El auge de los centros de datos impulsados por inteligencia artificial (IA) está acelerando la demanda de electricidad y haciendo mucho más difícil su predicción, lo que pone a prueba los actuales modelos de planificación y gestión de los sistemas eléctricos, según un informe de Capgemini.
La mayoría de los directivos del sector energético anticipa picos de demanda más extremos y volátiles y admite dificultades para prever con precisión las necesidades futuras.

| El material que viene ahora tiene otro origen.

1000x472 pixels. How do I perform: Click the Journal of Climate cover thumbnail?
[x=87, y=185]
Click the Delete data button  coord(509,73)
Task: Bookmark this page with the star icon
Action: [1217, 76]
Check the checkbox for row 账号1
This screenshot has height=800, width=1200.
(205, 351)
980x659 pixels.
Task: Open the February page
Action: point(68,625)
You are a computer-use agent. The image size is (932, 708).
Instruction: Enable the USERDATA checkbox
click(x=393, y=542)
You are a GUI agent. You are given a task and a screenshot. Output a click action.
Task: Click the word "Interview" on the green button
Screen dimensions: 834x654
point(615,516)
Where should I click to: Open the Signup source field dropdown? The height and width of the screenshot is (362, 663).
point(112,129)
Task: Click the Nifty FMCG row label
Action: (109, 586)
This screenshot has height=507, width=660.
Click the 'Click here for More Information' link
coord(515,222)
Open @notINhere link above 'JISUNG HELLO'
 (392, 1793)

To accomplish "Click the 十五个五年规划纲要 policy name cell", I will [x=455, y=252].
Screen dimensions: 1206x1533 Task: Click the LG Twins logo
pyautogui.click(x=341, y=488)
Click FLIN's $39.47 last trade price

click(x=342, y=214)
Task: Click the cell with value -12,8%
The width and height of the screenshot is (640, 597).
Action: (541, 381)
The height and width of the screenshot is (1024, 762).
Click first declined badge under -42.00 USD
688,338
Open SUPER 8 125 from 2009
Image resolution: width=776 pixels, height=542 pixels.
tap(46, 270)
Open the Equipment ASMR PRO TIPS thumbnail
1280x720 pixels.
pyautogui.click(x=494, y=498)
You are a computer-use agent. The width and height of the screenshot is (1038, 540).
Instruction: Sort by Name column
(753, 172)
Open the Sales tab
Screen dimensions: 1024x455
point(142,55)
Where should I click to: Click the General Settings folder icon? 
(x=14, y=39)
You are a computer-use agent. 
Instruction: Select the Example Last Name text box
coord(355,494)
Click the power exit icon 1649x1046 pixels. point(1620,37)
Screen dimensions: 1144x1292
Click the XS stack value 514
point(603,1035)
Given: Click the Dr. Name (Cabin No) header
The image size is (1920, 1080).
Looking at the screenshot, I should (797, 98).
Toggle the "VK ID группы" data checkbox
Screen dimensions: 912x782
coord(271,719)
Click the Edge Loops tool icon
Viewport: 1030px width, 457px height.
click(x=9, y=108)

Según el informe, basado en una encuesta a más de 600 altos directivos de compañías eléctricas con una facturación anual superior a 500 millones de dólares, los sistemas eléctricos han entrado en una nueva fase marcada por la creciente imprevisibilidad asociada a las cargas de trabajo de la IA.
El estudio subraya que prever la demanda se ha vuelto más complejo, aunque la propia IA se perfila también como una herramienta clave para mejorar la eficiencia y el rendimiento operativo.
Más allá del crecimiento de la demanda, el principal desafío es la incertidumbre, con redes que se dimensionan cada vez más para atender consumos que en algunos casos no llegan a producirse.
La demanda eléctrica, la IA y la capacidad
El informe identifica una brecha creciente entre la demanda prevista y la real: el 67% de los directivos alude a "solicitudes fantasma" de capacidad por parte de centros de datos, de las que alrededor de un 19% nunca se materializa, distorsionando las previsiones y elevando el riesgo de sobre o infra inversión.
Esta situación complica las decisiones de asignación de capital, ya que las compañías eléctricas deben determinar cuánto invertir y cómo priorizar la modernización de la red para responder a la demanda futura sin generar activos ociosos.